It is probably dangerous to read too much into one result, but there is little doubt which of the two coaches was happier at the end of the opening leg of the 1872 Cup.
ichard Cockerill had given a running commentary on the game from the Murrayfield coaches’ box and the Edinburgh coach was naturally ebullient after watching his 14-man team shrug off an early red card and an even earlier Glasgow try to win this one 18-17 with the final play of the day.
“That’s up there with anything I’ve been involved with,” said Cockerill who has been around the block and more than once. “The players deserve the credit because they played bloody well under some adversity. They’ve worked really hard from pre-season and we’re trying to be more difficult to play against, trying to earn respect around what we do and we showed that against Glasgow.

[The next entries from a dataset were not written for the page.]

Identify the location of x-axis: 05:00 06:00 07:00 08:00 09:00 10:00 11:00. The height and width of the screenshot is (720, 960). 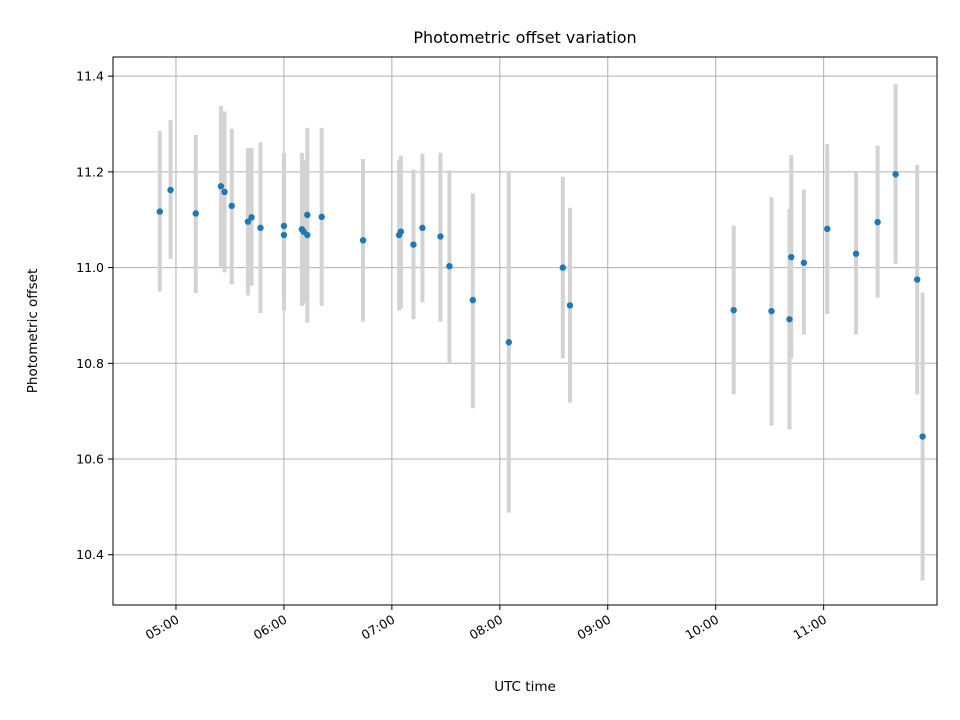
(486, 624).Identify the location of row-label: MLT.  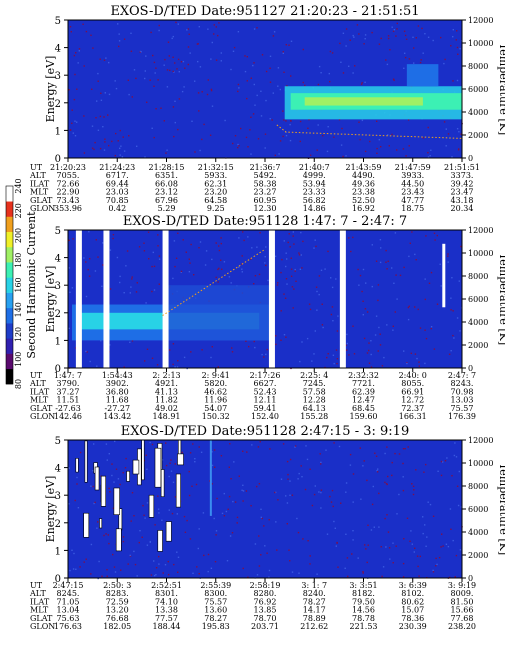
(40, 610).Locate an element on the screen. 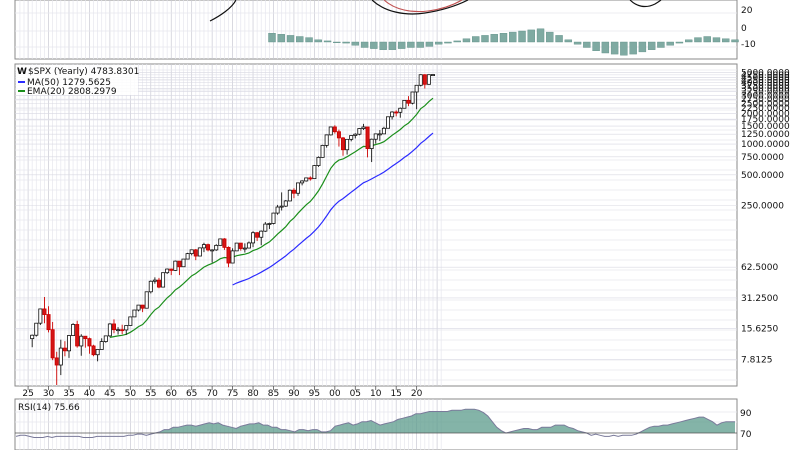  xtick-label: 85 is located at coordinates (274, 394).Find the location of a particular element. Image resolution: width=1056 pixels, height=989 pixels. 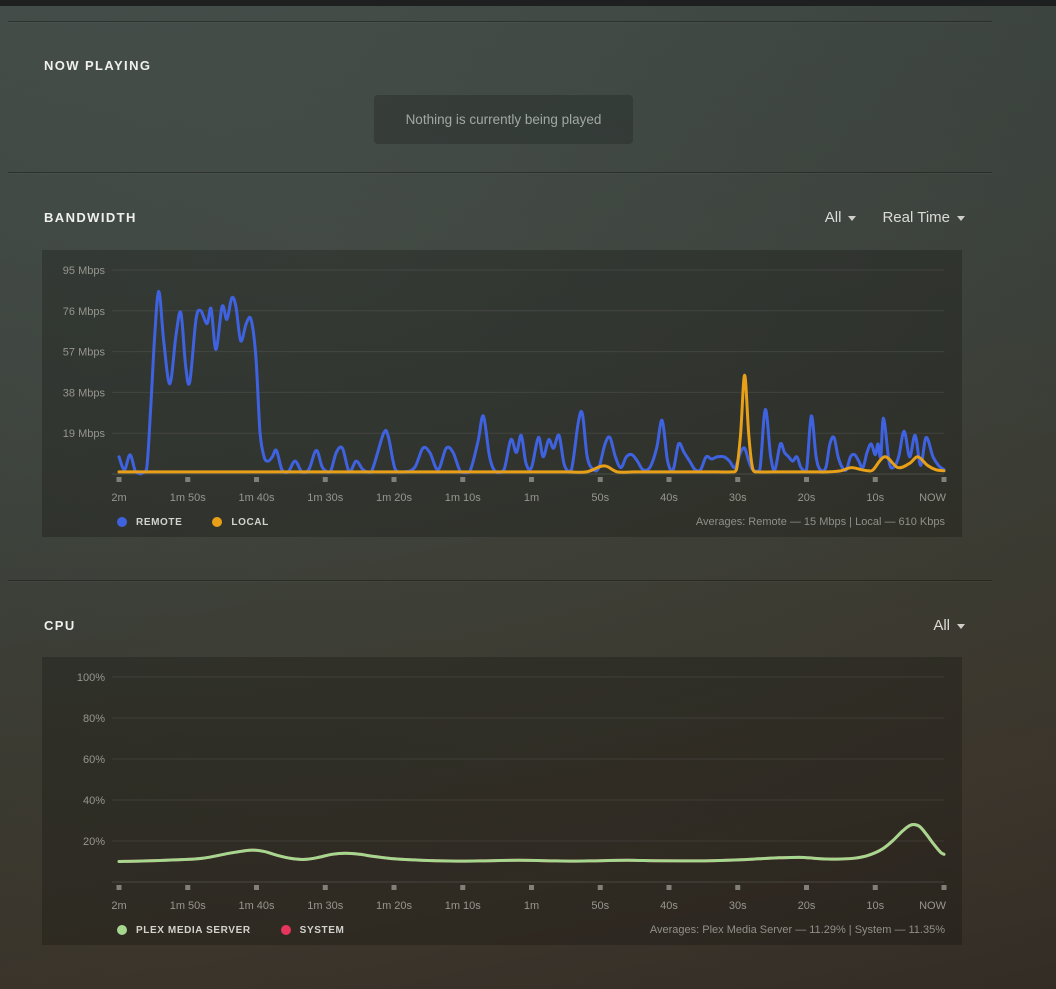

now-playing-title: NOW PLAYING is located at coordinates (98, 66).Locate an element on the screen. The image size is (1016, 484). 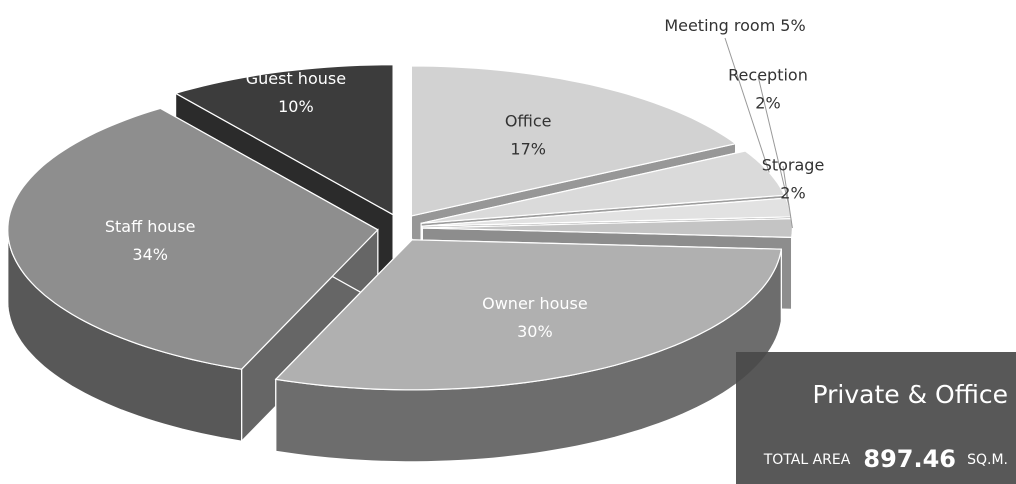
category-label: Guest house is located at coordinates (296, 78).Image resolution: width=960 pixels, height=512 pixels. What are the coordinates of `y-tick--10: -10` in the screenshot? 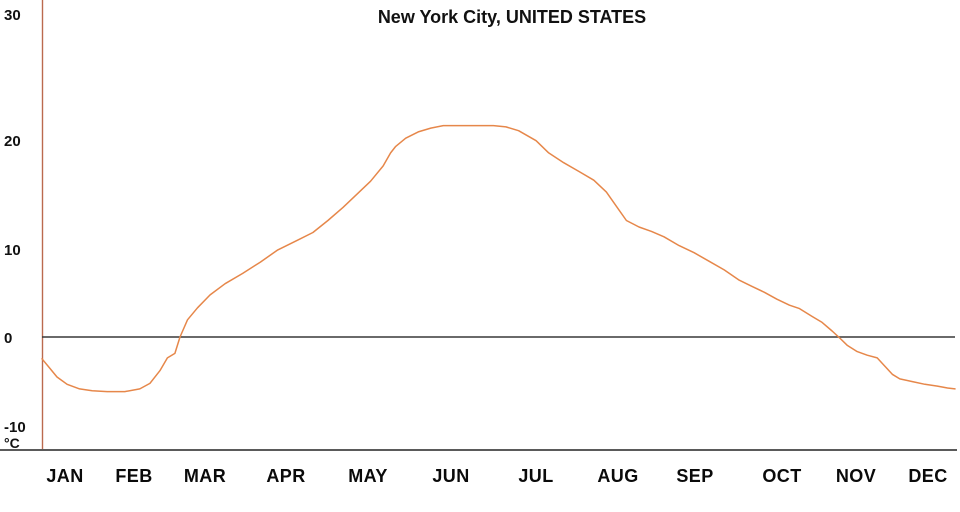 It's located at (15, 428).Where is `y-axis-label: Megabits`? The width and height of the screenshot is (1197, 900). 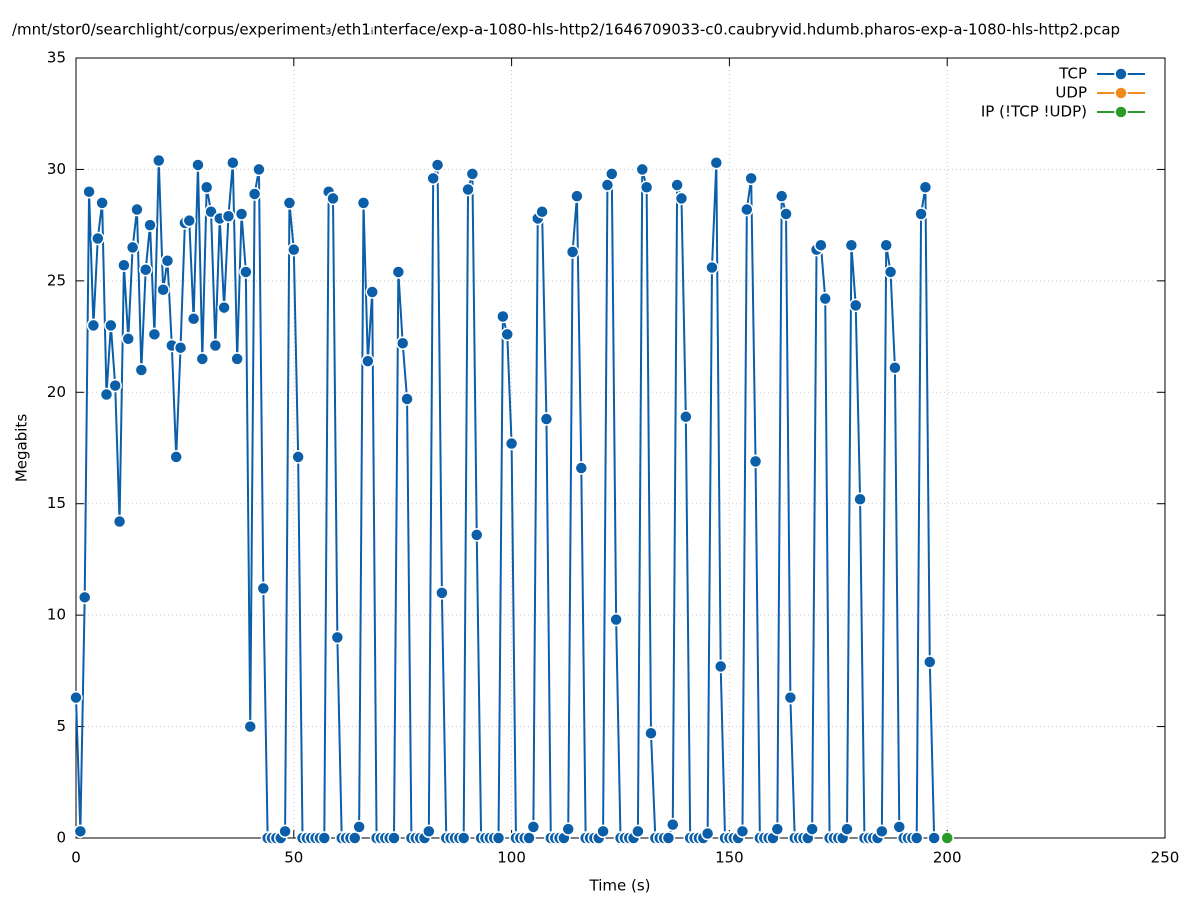
y-axis-label: Megabits is located at coordinates (22, 448).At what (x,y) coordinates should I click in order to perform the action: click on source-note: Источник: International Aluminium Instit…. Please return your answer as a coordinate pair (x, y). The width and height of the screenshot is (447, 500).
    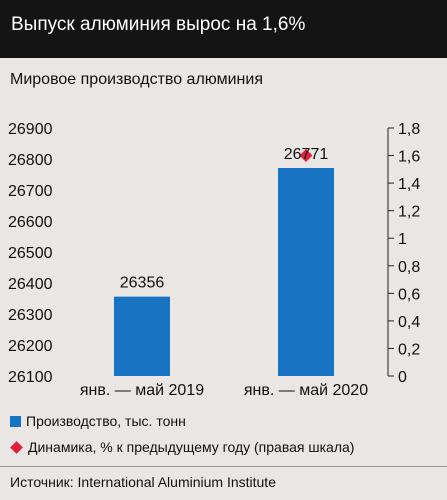
    Looking at the image, I should click on (143, 482).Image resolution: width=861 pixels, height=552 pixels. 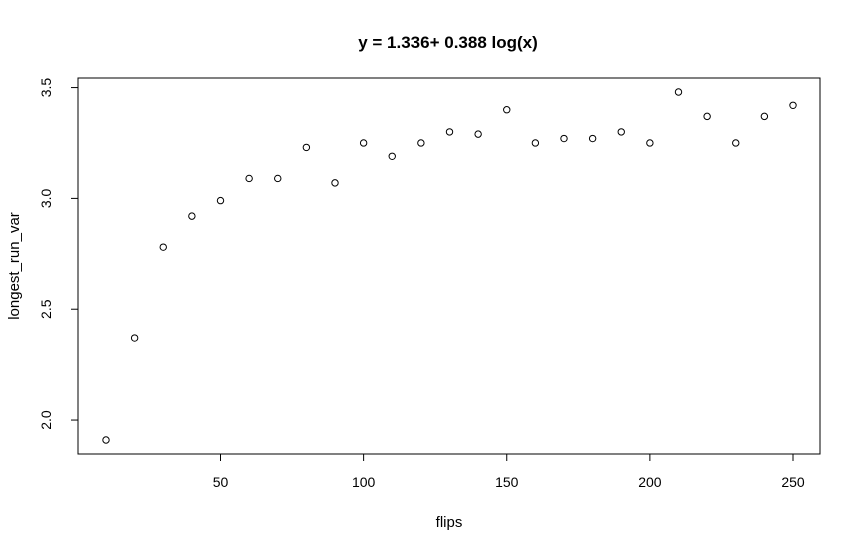 What do you see at coordinates (650, 482) in the screenshot?
I see `x-tick-label: 200` at bounding box center [650, 482].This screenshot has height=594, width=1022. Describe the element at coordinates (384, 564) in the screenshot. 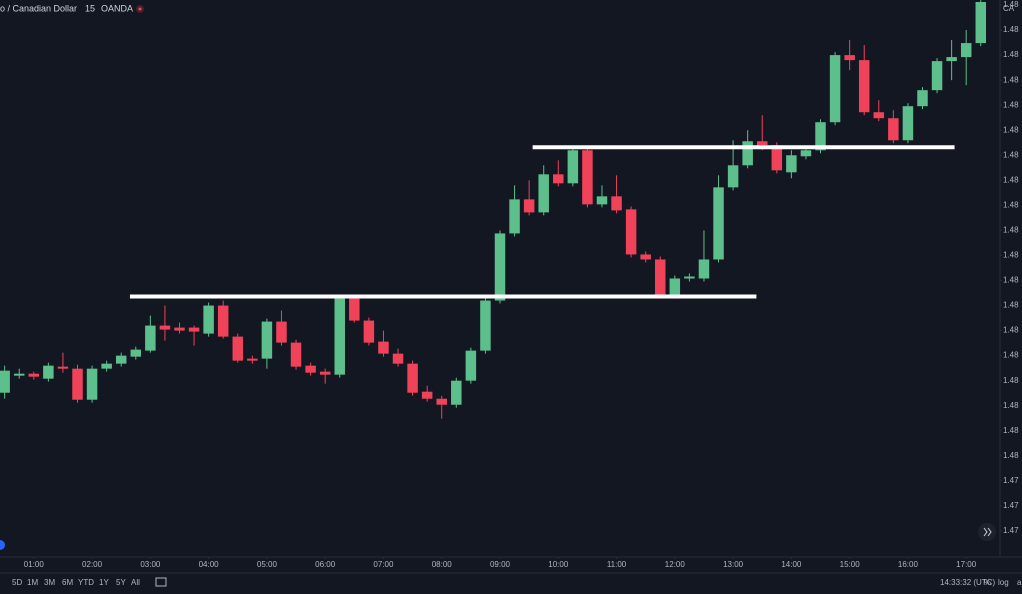

I see `x-tick-label: 07:00` at that location.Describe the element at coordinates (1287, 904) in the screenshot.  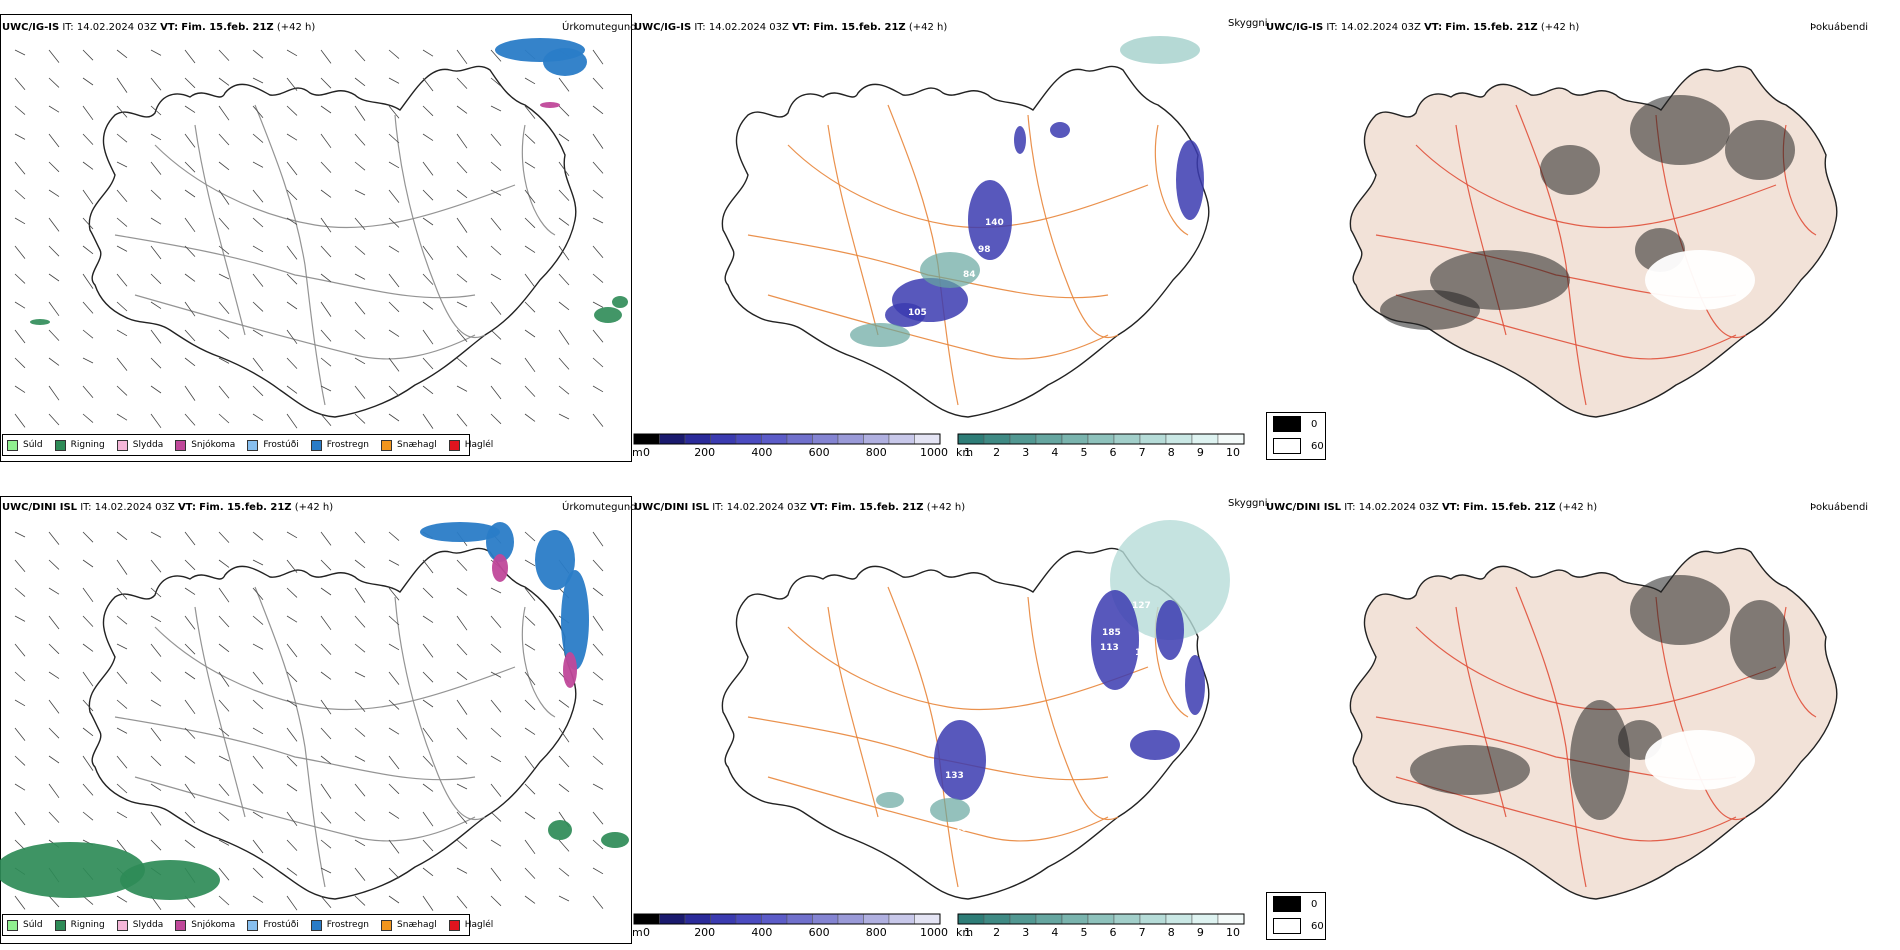
I see `cloud-legend-swatch` at that location.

“I had no idea where we were going to end up. I said that to the coaches before the game and five minutes in I was even less sure. But at half time we just said we had to stay in the battle, do every job as well as we can and see where we get to. The score was irrelevant at that point; we just needed to make sure we had some credibility and I thought we did that.”
Edinburgh were left short-handed when prop Simon Berghan’s foot was judged to have made contact with Glasgow hooker Fraser Brown’s head in a ruck. The red card spoilt the game as a spectacle, Edinburgh hanging tough, Glasgow taking their foot off the gas and hoping the extra man meant that they could coast to victory.
“It wasn’t a pretty game,” Cockerill agreed, “especially after the red card it was always going to be more turgid. I’m just delighted with the effort and spirit, the passion and pride around what the boys were trying to do.
“I can’t coach the will for them to want to do it. I can bully them a little bit at training to work a bit harder but the players should take the credit because they were very good tonight. They’ve got to do it next week now.”
If the Edinburgh camp were understandably upbeat after the evening’s exploits David Rennie’s demeanour was even more Eeyore-ish than usual. The Glasgow coach had led his new club to ten successive league victories but the Warriors are winless in Europe and that failure followed them yesterday as they butchered countless chances.
“We went up 7-0 after about a minute and we had a one-man advantage a few minutes after that,” said Rennie. “We should never lose a game in that situation. It’s to Edinburgh’s credit, they hung in there and we kept feeding them the ball back.”
Was that the worst Glasgow performance on his watch?
“Hell yes!” the coach replied, and no-one was going to argue.